* [TEXTE FOURNI]
%%

Que montre-t-on vraiment quand on expose ces scènes de crimes racistes ? Certains, comme la professeure de sciences politiques américaine Melanye Price, craignent que ces images alimentent les stéréotypes d'une violence qui serait liée au destin des personnes noires. Et ce, sans contribuer à diminuer le nombre d'actes racistes. D'autres évoquent la façon dont les fictions s'emparent de ces faits divers. Sous couvert d'un propos éducatif, certaines d'entre elles exposeraient le public au risque d'un processus de "re-traumatisation", avancent des observateurs, ou seraient le fruit d'un goût pour le "trauma porn", réduisant l'expérience des personnes noires à celles de descendants d'esclaves ou de victimes de violences racistes.

%%

* [CONSIGNE]
Recopiez sans rien changer le passage du texte sur les images de crimes racistes qui commence aux mots « Que montre-t-on vraiment » et s'arrête après « de violences racistes. ».

* [DONNÉES AFFICHÉES]

%%

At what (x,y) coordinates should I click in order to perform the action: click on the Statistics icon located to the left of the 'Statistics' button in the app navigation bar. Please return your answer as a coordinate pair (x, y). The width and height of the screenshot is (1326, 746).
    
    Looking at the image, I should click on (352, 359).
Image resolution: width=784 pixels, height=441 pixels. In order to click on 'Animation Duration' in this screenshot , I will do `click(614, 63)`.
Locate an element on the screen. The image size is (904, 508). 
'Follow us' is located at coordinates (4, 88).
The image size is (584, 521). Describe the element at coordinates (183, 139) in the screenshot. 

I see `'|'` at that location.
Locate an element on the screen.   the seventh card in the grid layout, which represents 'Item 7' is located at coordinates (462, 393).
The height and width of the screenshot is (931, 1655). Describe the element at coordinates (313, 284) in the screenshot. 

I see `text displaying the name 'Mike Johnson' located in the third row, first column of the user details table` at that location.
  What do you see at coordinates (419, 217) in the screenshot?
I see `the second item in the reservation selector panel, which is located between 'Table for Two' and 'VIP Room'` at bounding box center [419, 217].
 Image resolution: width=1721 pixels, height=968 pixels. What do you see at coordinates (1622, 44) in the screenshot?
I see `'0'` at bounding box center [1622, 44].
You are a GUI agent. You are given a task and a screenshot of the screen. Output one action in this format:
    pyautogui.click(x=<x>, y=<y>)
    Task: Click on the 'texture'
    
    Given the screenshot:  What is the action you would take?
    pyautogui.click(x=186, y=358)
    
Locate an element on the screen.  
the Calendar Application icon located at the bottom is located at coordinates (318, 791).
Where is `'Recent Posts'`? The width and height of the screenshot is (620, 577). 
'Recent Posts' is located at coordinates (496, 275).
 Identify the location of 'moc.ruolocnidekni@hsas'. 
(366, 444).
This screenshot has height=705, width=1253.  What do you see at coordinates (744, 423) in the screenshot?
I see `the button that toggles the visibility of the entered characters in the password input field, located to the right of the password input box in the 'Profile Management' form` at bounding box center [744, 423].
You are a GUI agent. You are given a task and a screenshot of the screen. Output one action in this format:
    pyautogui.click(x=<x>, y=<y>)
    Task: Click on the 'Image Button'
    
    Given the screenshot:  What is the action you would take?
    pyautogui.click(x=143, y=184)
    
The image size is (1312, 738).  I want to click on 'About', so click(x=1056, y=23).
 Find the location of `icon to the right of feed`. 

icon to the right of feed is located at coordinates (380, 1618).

%%

* [RÉPONSE ATTENDUE]
Que montre-t-on vraiment quand on expose ces scènes de crimes racistes ? Certains, comme la professeure de sciences politiques américaine Melanye Price, craignent que ces images alimentent les stéréotypes d'une violence qui serait liée au destin des personnes noires. Et ce, sans contribuer à diminuer le nombre d'actes racistes. D'autres évoquent la façon dont les fictions s'emparent de ces faits divers. Sous couvert d'un propos éducatif, certaines d'entre elles exposeraient le public au risque d'un processus de "re-traumatisation", avancent des observateurs, ou seraient le fruit d'un goût pour le "trauma porn", réduisant l'expérience des personnes noires à celles de descendants d'esclaves ou de victimes de violences racistes.